The second half of Mythic Origins is taken up by new path abilities for each of the six mythic paths. There aren’t really any abilities here that stood out to me—in either a good or bad way. I can see uses for pretty much all of them, and there’s a large variety, covering all the various character classes from the simple fighter to the gunslinger and cavalier. However, as I’ve said, the abilities are rather generic and could easily be used with any campaign setting. There is a sidebar for each mythic path that discusses how that path fits into Golarion, but these sidebars are brief and can’t go into much detail. As a result, much like the goldings, they make mythic characters seem quite common.

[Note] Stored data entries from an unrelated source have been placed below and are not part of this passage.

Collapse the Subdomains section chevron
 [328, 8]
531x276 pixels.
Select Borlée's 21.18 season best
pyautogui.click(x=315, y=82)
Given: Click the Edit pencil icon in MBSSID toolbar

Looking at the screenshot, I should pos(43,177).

There is one section of Mythic Origins that I really like, however: the centre two pages on “Mortal Heralds”. Gods of Golarion have heralds, powerful beings who serve the deities directly and are embodiments of their beliefs and will. Pathfinder Adventure Path volumes containing a write-up of a specific god generally include the stats for the herald of the deity in that volume’s Bestiary. Mortal heralds are similar to these extraplanar beings, essentially the pinnacle that a mortal servant of a god can reach. They are the mouthpieces of the gods, doing their will in the world. Mechanically, this works as a universal path ability called Mortal Herald that characters can select. However, a character must prove his or her worth to a god by completing a “heraldic trial”, and then be contacted by that god before selecting this ability. The section includes suggested heraldic trials for each of the twenty core gods. Unfortunately, due to the small amount of space available, the trials are quite vague, but they do provide a starting point for GMs to work from. Additionally, heralds are a very Golarion-specific concept, and mortal heralds help build upon that idea and add a lot of flavour to the world. Although there is far less space devoted to them, mortal heralds work a lot better than godlings do in terms of their integration into the setting.

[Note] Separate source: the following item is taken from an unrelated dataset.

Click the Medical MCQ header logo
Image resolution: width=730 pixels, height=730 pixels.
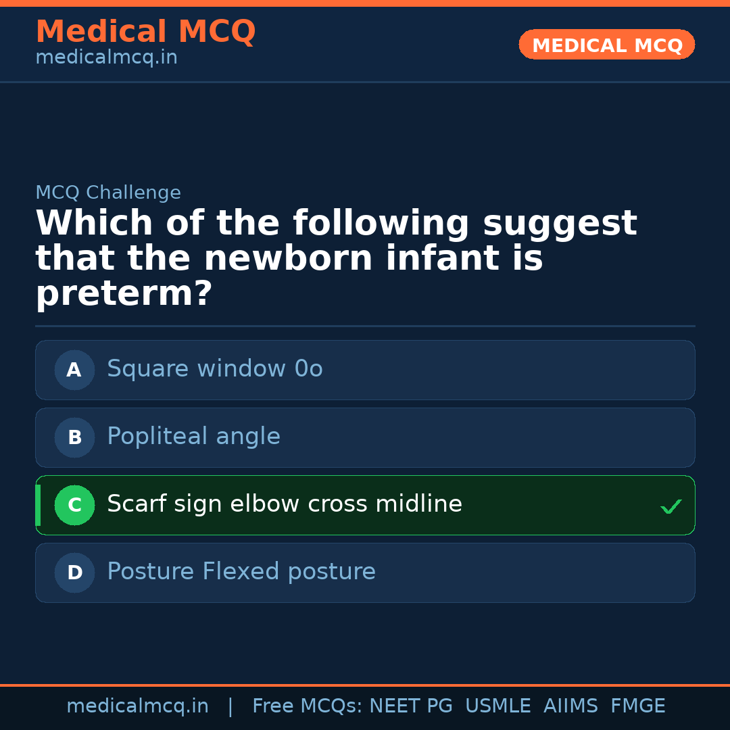145,31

Overall, Mythic Origins is a book that I’m sure people will be able to find interesting and useful abilities for their mythic characters in. There are certainly a wide range of new options available. However, the book adds very little to Golarion itself. Apart from mortal heralds, it does a poor job of integrating its options into the setting and actually succeeds in making characters that ought to be rare and special seem commonplace and ordinary. As I said in my review of Mythic Adventures, when everything is mythic, nothing is mythic. Mythic Origins proves this point pretty well.